Only 3 of the games came to the Houston Chapter due to Houston team vs Houston team, the rest could have gone to at least one or two other big chapters, I do not think it is a geography issue
You missed the point. As teams in mid and west Texas beat each other, the remaining playoff teams are in the larger mertropolitan areas. So, a team from El Paso, Amarillo, Lubbock, etc., would be playing a team from in or around an area like Houston, Dallas, San Antonio, etc., which is far more likely to be played at a site near the metropolitan area than the smaller locality.
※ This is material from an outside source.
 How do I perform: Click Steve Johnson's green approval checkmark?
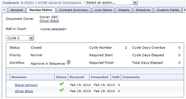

Bringing in a crew from Dallas to work a game in Waco between teams from Wichita Falls and Bryan is far more economical than bringing in a crew from the Permian Basin. At this point in playoffs, that scenario tends to dominate the landscape. The relative handful of teams remaining from outside the major metro areas - Dallas, Fort Worth, Houston, Austin, San Antonio - are more likely going to be either playing teams from those areas, or playing at sites in those areas, making it more attractive to bring in crews from the closer chapter. The migration of playoff games always moves from rural areas to metropolitan areas, giving the metropolitan area chapters a distinct advantage. No one should criticize those chapters for that fact. It is what it is. But it isn’t because there are not fully competent and qualified officials in the outlying areas. There danged sure are. Abilene, San Angelo, Tyler, etc., etc., can put crews as equally competent as any of those in Houston, Dallas, Fort Worth, Austin, or San Antonio. Just not as many, and not as cheaply in travel expenses as the chapters in those areas, generally, where the games are being played.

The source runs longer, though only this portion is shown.